RECORD SET:

* START *

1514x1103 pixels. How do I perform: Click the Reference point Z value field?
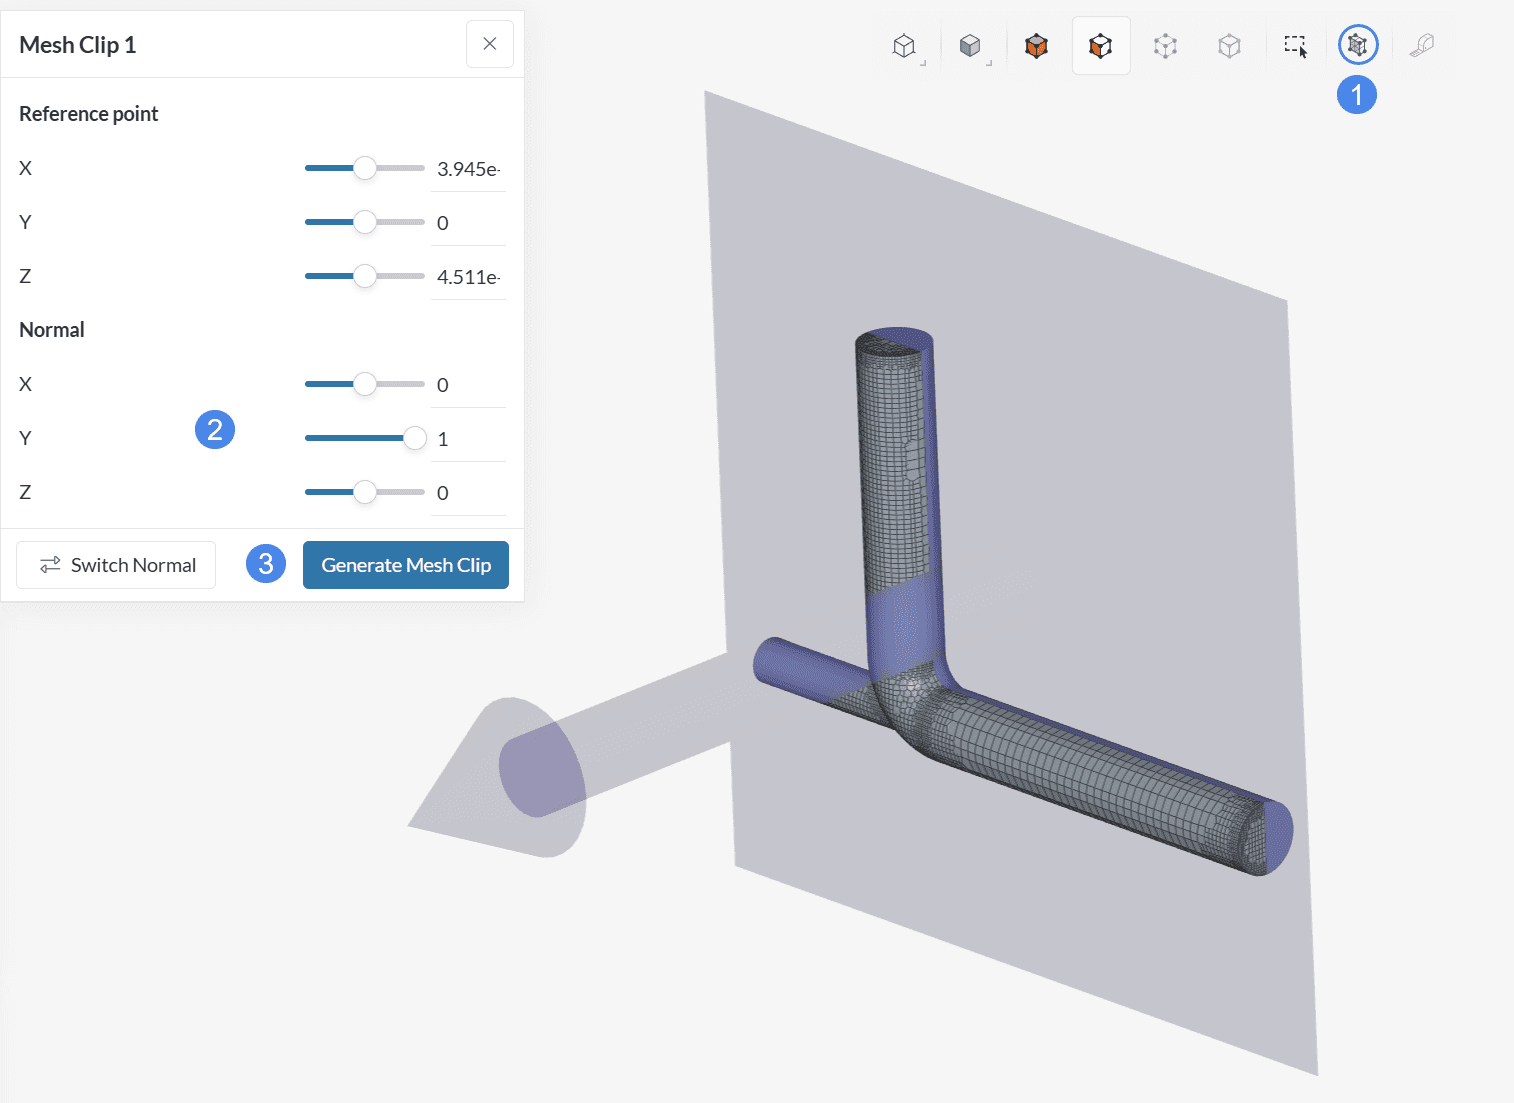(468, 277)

* END *
* START *

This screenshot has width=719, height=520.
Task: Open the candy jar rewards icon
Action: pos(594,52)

* END *

DIRECTIONS:
Give the lines from the one containing "This screenshot has width=719, height=520." through the one containing "Action: pos(594,52)" as a numbered list, leaving out any blank lines.

TASK ANSWER:
1. This screenshot has width=719, height=520.
2. Task: Open the candy jar rewards icon
3. Action: pos(594,52)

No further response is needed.